The rest of the show takes us through shanty towns, markets, art shows, festivals, and parades — and interviews all kinds of people who know the lay of the land. This is not a show designed to tug at your heart strings in the conventional sort of way. Yes, there is obvious human suffering, but the overall impression I got was not that. Instead, I came away with a sense that Haiti is a very normal place not unlike all places we know from experience, but with one major difference: it is very poor.

"Many people rail against the term capitalism because it implies that freedom is all about privileging the owners of capital. But there is a sense in which capitalism is the perfect term for a developed economy…"

By the time the show was made, the glamour of the postearthquake onslaught of American visitors seeking to help had vanished. One who remains is actor Sean Penn. Although he's known as a Hollywood lefty, he's actually living there, chugging up and down the hills of a shanty town, unshaven and disheveled, being what he calls a "functionary" and getting stuff for people who need it. He had no easy answers, and he had sharp words for American donors who think that dumping money into new projects is going to help anyone.

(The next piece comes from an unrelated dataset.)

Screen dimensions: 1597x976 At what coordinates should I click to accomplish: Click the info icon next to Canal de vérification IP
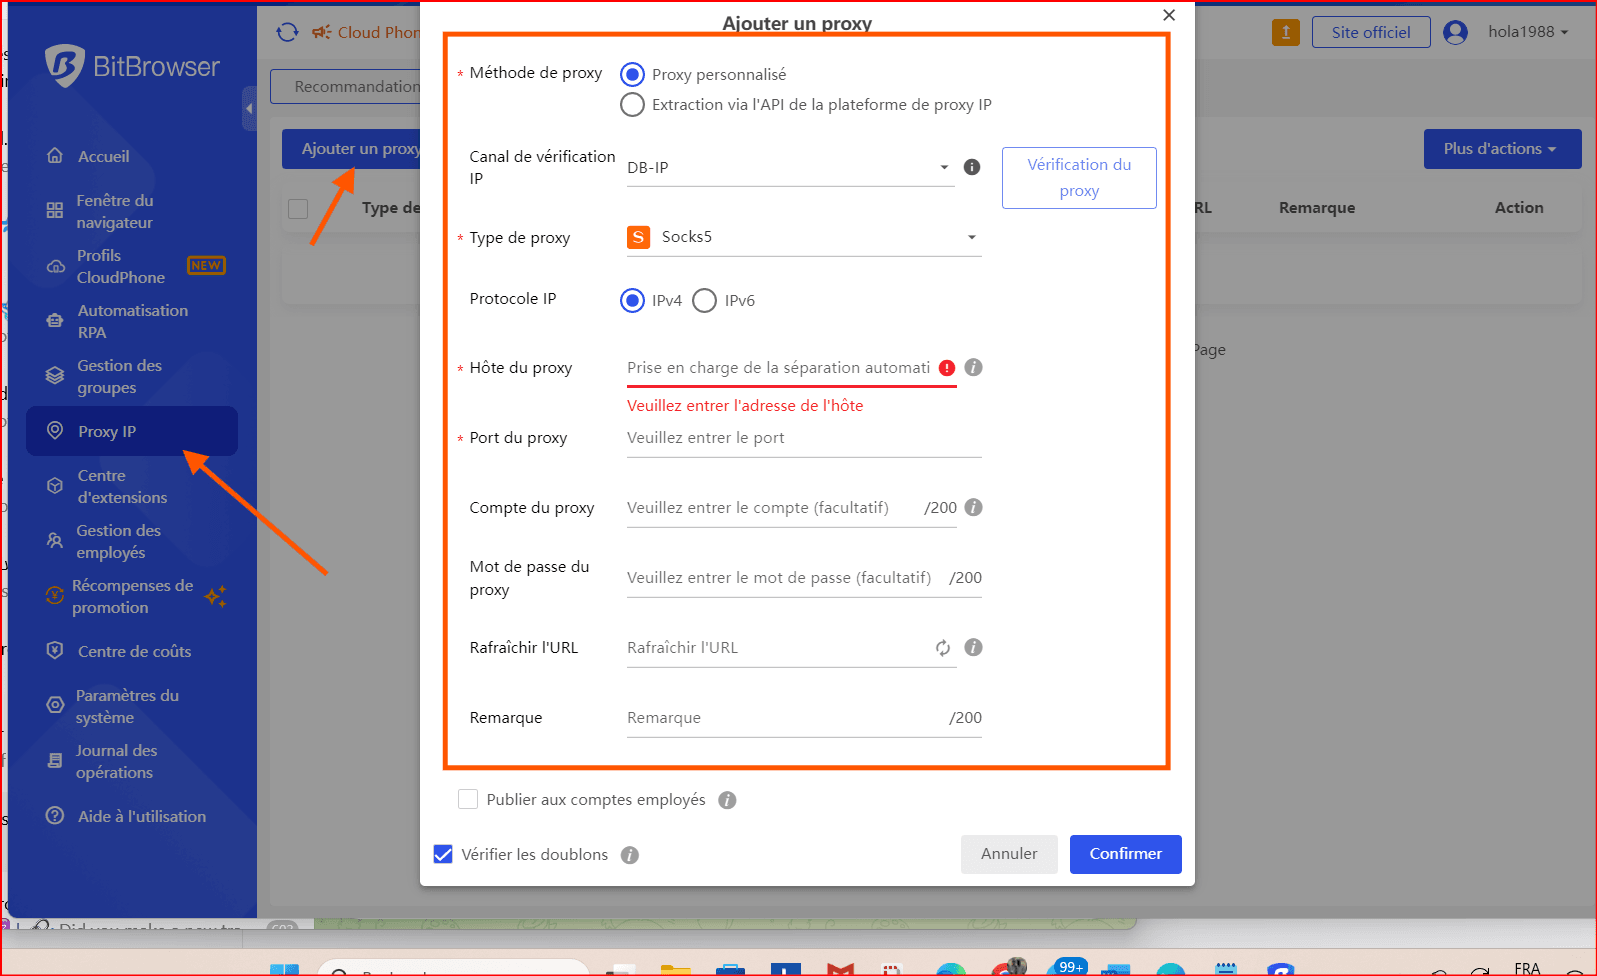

The people of Haiti in the documentary conform to what every visitor says about them. They are wonderfully friendly, talented, enterprising, happy, and full of hope. Like most people, they hate their government. Actually, they hate their government more than most Americans hate theirs. Truly, this is a precondition of liberty. There is a real sense of us-versus-them alive in Haiti, so much so that when the presidential palace collapsed in the recent earthquake, crowds gathered outside to cheer and cheer! It was the one saving grace of an otherwise terrible storm.

With all these enterprising, hard-working, and creative people, millions of them, what could possibly be wrong with the place? Well, for one thing, the earthquake destroyed most homes. If this had been the United States, this earthquake would not have caused the same level of damage. This led many outsiders to think that somehow the absence of building codes was the core of the problem, and hence the solution is more imposition of government control.

But the reality shows that this building-code notion is some sort of joke. The very idea that a government could somehow go around beating up people who provide shelter for themselves while failing to obey the central plan is simply laughable. Coercion of this sort would bring about no positive results and lead only to vast corruption, violence, and homelessness.

The core of the problem, says Robert Murphy, has nothing to do with a lack of regulations. The problem is the absence of wealth. It is obviously true that people prefer safer places to live, but the question is: what is the cost, and is this economically viable? The answer is that it is not viable, not in Haiti, not with this population that is barely getting by at all.

Where is the wealth? There is plenty of trade, plenty of doing, plenty of exchange and money changing hands. Why does the place remain desperately poor? If the market economists are correct that trade and commerce are the key to wealth, and there is plenty of both here, why is wealth not happening?

One can easily see how people can get confused, because the answer is not obvious until you have some economic understanding. A random visitor might easily conclude that Haiti is poor because somehow the wealth is being hogged by its northern neighbor, the United States. If we weren't devouring so much of the world's stock of wealth, it could be distributed more evenly and encompass Haiti too. Or another theory might be that the handful of international companies, or even aid workers, are somehow stealing all the money and denying it to the people.

These are not stupid theories. They are just theories — neither confirmed nor refuted by facts alone. They are only shown to be wrong once you realize a central insight of economics. It is this: trade and commerce are necessary conditions for the accumulation of wealth, but they are not sufficient conditions. Also necessary is that precious institution of capital.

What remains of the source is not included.